Given that Magann's running her own company while also studying for her Masters in Sport and Entertainment Management at the University of South Carolina, the only thing she's currently wrestling is her timetable.

Though working across myriad sports, Magann is particularly passionate about Formula One, as anyone who follows her on LinkedIn will attest.

Here, Magann talks about using social media for sports marketing, the growing trend of data ownership, the best community managers on the F1 grid, and much more…

Credit: Ahmed Sellami (Unsplash)

What are the best practices for sports marketing on social media?

It depends who you are.

If you're an athlete versus a team versus a sponsor, there are different expectations with each one.

An athlete has to be really personal. And you have to make sure that everything reflects authenticity, who you are.

And then for a team, you have to stick with your brand. Teams don't reinvent their brand very often. And also, knowing who your fans are, because the team's fans are the whole reason they're there.

And then for a sponsor, you have to know that on your brand page, unless you're doing something really cool, you're probably not getting a lot of engagement. Your followers are going to be less than the athlete or the team. And you just have to know and be okay with that.

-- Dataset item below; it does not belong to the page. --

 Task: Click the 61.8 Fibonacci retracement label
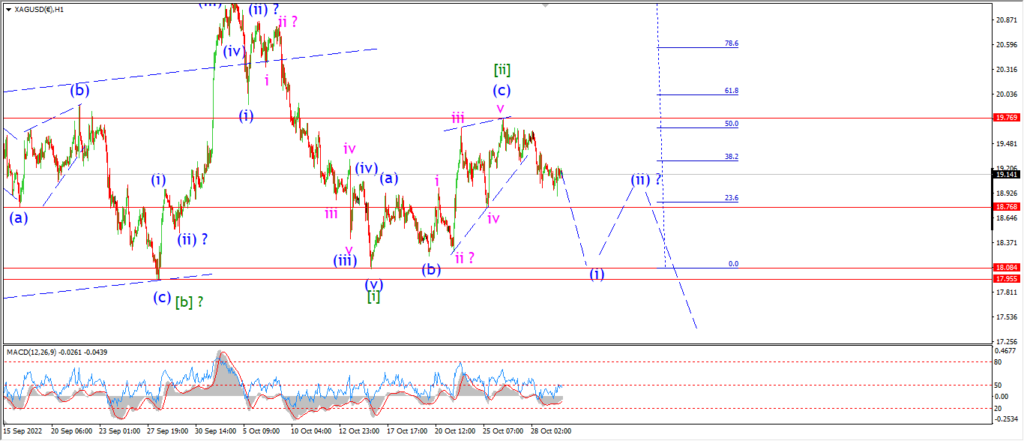[731, 91]

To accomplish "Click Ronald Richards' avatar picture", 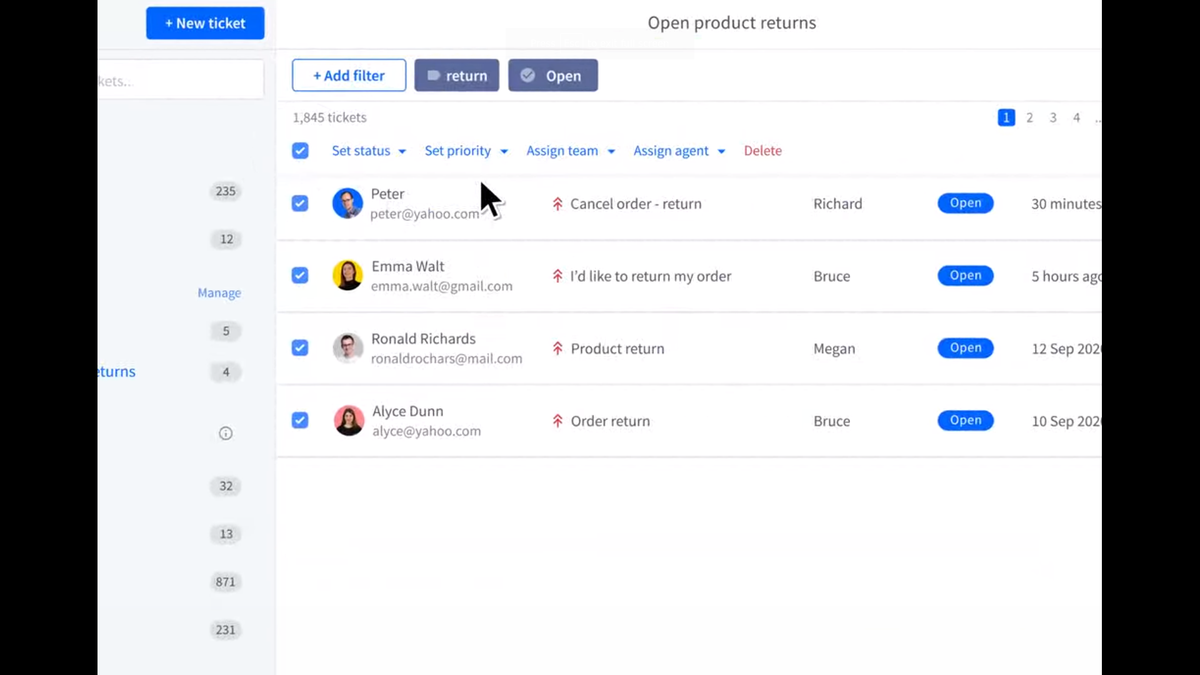I will (347, 347).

That's something I've struggled with before, helping a brand run a page and they’re like, ‘These numbers are so low, why does it look like that?’ Brands get [around] 2% engagement, and that's good. And you're like, okay, well, I've got 4%. So I'm doing great.

But overall, it's knowing who your audience is. That's where I always start with an athlete, with a team, with a brand. Who are you talking to? Who do you want to talk to?

And then once you find the audience, where are they? You're on YouTube, but your audience is on TikTok, so you might want to move. I've had athletes that are like, ‘I’ve got to be on Snapchat, that's the new thing.’ And I was like, ‘Okay, but why? Your fans are not there.’

"That's where I always start with an athlete, with a team, with a brand. Who are you talking to? Who do you want to talk to?"

Are you seeing any trends in the ways that athletes, leagues or brands are marketing via social media?

The trends change every day. I read a statistic once: 92% of the world's influencers, not just athletes, have an Instagram page. Instagram is the key to social media. Everyone's on it.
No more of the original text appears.